> **Given instruction**
Swap every "Where should I click to" in the rows below for "Where do I click to", and leave everything else unchanged.

━━━━━━

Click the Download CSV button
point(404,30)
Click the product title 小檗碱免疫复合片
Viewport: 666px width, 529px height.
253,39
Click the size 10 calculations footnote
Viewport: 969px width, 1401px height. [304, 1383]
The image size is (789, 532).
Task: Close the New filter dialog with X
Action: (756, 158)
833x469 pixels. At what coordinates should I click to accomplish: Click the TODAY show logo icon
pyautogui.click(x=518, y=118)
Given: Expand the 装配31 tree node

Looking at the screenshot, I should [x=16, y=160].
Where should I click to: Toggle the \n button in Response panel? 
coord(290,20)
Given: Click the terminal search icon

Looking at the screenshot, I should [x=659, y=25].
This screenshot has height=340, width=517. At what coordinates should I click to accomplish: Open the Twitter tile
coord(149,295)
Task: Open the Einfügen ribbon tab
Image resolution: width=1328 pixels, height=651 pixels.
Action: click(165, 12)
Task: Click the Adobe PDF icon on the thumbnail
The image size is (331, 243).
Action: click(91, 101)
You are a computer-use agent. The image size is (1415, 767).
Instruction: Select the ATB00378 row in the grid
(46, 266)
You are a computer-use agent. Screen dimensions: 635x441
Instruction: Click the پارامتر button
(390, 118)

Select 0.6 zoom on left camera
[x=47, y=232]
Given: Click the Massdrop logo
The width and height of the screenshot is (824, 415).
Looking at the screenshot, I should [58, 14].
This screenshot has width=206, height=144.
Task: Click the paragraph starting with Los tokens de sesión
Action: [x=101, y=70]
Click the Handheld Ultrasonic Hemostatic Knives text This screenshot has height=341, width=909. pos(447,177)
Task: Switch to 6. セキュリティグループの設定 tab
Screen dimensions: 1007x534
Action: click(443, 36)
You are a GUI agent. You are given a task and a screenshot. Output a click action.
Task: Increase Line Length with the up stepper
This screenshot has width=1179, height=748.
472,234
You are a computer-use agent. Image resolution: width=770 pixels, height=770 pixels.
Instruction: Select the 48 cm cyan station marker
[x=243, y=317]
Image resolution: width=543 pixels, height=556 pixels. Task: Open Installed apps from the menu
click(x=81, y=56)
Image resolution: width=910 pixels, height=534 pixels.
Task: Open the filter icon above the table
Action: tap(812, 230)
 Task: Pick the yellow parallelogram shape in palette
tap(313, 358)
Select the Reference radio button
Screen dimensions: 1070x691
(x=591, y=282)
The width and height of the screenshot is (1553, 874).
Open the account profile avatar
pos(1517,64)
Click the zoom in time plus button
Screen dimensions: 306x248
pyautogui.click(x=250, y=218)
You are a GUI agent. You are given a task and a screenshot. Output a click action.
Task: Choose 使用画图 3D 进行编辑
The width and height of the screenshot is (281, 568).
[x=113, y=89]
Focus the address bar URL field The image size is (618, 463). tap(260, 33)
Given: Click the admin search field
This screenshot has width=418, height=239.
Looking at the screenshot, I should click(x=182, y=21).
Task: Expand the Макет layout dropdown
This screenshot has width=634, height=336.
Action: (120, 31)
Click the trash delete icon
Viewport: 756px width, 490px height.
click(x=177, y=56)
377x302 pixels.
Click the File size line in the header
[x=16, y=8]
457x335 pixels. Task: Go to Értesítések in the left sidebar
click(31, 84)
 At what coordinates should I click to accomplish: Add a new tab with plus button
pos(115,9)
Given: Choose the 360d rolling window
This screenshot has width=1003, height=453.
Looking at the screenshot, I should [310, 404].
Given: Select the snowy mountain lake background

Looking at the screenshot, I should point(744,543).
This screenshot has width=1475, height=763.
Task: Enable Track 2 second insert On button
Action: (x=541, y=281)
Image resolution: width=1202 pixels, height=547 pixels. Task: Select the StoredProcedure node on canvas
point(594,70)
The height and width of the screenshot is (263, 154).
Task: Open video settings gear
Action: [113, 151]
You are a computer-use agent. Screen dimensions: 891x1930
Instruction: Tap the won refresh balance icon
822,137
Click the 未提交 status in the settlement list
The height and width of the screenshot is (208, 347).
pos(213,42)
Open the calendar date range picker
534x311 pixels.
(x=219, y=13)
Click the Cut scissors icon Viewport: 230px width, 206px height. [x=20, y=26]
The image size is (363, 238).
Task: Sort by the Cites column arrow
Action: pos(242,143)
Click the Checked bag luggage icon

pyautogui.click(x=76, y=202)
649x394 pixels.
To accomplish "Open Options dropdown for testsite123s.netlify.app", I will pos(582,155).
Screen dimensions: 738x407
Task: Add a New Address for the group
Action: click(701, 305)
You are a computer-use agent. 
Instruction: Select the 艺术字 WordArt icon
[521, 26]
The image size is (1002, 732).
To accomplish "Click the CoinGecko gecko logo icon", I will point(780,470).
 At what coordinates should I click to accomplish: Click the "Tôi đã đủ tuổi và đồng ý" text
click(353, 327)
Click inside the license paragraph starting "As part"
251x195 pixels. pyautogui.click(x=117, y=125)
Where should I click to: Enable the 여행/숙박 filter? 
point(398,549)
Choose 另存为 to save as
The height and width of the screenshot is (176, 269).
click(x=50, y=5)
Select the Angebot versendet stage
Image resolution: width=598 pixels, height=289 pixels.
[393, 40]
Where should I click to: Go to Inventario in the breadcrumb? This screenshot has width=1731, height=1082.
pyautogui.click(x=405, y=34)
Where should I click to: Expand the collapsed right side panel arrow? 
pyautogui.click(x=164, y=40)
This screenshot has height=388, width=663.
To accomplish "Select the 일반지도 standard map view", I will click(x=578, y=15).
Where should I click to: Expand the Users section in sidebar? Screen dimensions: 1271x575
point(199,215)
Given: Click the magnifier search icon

━━━━━━

> **Completed exercise**
Click the Download CSV button
point(404,30)
Click the product title 小檗碱免疫复合片
Viewport: 666px width, 529px height.
253,39
Click the size 10 calculations footnote
Viewport: 969px width, 1401px height. [304, 1383]
The image size is (789, 532).
Task: Close the New filter dialog with X
Action: (756, 158)
833x469 pixels. At what coordinates should I click to accomplish: Click the TODAY show logo icon
pyautogui.click(x=518, y=118)
Given: Expand the 装配31 tree node

Looking at the screenshot, I should [x=16, y=160].
Where do I click to: Toggle the \n button in Response panel? 
coord(290,20)
Given: Click the terminal search icon

Looking at the screenshot, I should [x=659, y=25].
This screenshot has height=340, width=517. At what coordinates should I click to accomplish: Open the Twitter tile
coord(149,295)
Task: Open the Einfügen ribbon tab
Image resolution: width=1328 pixels, height=651 pixels.
Action: click(165, 12)
Task: Click the Adobe PDF icon on the thumbnail
The image size is (331, 243).
Action: click(91, 101)
You are a computer-use agent. The image size is (1415, 767).
Instruction: Select the ATB00378 row in the grid
(46, 266)
You are a computer-use agent. Screen dimensions: 635x441
Instruction: Click the پارامتر button
(390, 118)

Select 0.6 zoom on left camera
[x=47, y=232]
Given: Click the Massdrop logo
The width and height of the screenshot is (824, 415).
Looking at the screenshot, I should [58, 14].
This screenshot has width=206, height=144.
Task: Click the paragraph starting with Los tokens de sesión
Action: [x=101, y=70]
Click the Handheld Ultrasonic Hemostatic Knives text This screenshot has height=341, width=909. pos(447,177)
Task: Switch to 6. セキュリティグループの設定 tab
Screen dimensions: 1007x534
Action: click(443, 36)
You are a GUI agent. You are given a task and a screenshot. Output a click action.
Task: Increase Line Length with the up stepper
This screenshot has width=1179, height=748.
472,234
You are a computer-use agent. Image resolution: width=770 pixels, height=770 pixels.
Instruction: Select the 48 cm cyan station marker
[x=243, y=317]
Image resolution: width=543 pixels, height=556 pixels. Task: Open Installed apps from the menu
click(x=81, y=56)
Image resolution: width=910 pixels, height=534 pixels.
Task: Open the filter icon above the table
Action: tap(812, 230)
 Task: Pick the yellow parallelogram shape in palette
tap(313, 358)
Select the Reference radio button
Screen dimensions: 1070x691
(x=591, y=282)
The width and height of the screenshot is (1553, 874).
Open the account profile avatar
pos(1517,64)
Click the zoom in time plus button
Screen dimensions: 306x248
pyautogui.click(x=250, y=218)
You are a GUI agent. You are given a task and a screenshot. Output a click action.
Task: Choose 使用画图 3D 进行编辑
The width and height of the screenshot is (281, 568).
[x=113, y=89]
Focus the address bar URL field The image size is (618, 463). tap(260, 33)
Given: Click the admin search field
This screenshot has width=418, height=239.
Looking at the screenshot, I should click(x=182, y=21).
Task: Expand the Макет layout dropdown
This screenshot has width=634, height=336.
Action: (120, 31)
Click the trash delete icon
Viewport: 756px width, 490px height.
click(x=177, y=56)
377x302 pixels.
Click the File size line in the header
[x=16, y=8]
457x335 pixels. Task: Go to Értesítések in the left sidebar
click(31, 84)
 At what coordinates should I click to accomplish: Add a new tab with plus button
pos(115,9)
Given: Choose the 360d rolling window
This screenshot has width=1003, height=453.
Looking at the screenshot, I should [310, 404].
Given: Select the snowy mountain lake background

Looking at the screenshot, I should point(744,543).
This screenshot has width=1475, height=763.
Task: Enable Track 2 second insert On button
Action: (x=541, y=281)
Image resolution: width=1202 pixels, height=547 pixels. Task: Select the StoredProcedure node on canvas
point(594,70)
The height and width of the screenshot is (263, 154).
Task: Open video settings gear
Action: [113, 151]
You are a computer-use agent. Screen dimensions: 891x1930
Instruction: Tap the won refresh balance icon
822,137
Click the 未提交 status in the settlement list
The height and width of the screenshot is (208, 347).
pos(213,42)
Open the calendar date range picker
534x311 pixels.
(x=219, y=13)
Click the Cut scissors icon Viewport: 230px width, 206px height. [x=20, y=26]
The image size is (363, 238).
Task: Sort by the Cites column arrow
Action: pos(242,143)
Click the Checked bag luggage icon

pyautogui.click(x=76, y=202)
649x394 pixels.
To accomplish "Open Options dropdown for testsite123s.netlify.app", I will pos(582,155).
Screen dimensions: 738x407
Task: Add a New Address for the group
Action: click(701, 305)
You are a computer-use agent. 
Instruction: Select the 艺术字 WordArt icon
[521, 26]
The image size is (1002, 732).
To accomplish "Click the CoinGecko gecko logo icon", I will point(780,470).
 At what coordinates should I click to accomplish: Click the "Tôi đã đủ tuổi và đồng ý" text
click(353, 327)
Click inside the license paragraph starting "As part"
251x195 pixels. pyautogui.click(x=117, y=125)
Where do I click to: Enable the 여행/숙박 filter? 
point(398,549)
Choose 另存为 to save as
The height and width of the screenshot is (176, 269).
click(x=50, y=5)
Select the Angebot versendet stage
Image resolution: width=598 pixels, height=289 pixels.
[393, 40]
Where do I click to: Go to Inventario in the breadcrumb? This screenshot has width=1731, height=1082.
pyautogui.click(x=405, y=34)
Where do I click to: Expand the collapsed right side panel arrow? 
pyautogui.click(x=164, y=40)
This screenshot has height=388, width=663.
To accomplish "Select the 일반지도 standard map view", I will click(x=578, y=15).
Where do I click to: Expand the Users section in sidebar? Screen dimensions: 1271x575
point(199,215)
Given: Click the magnifier search icon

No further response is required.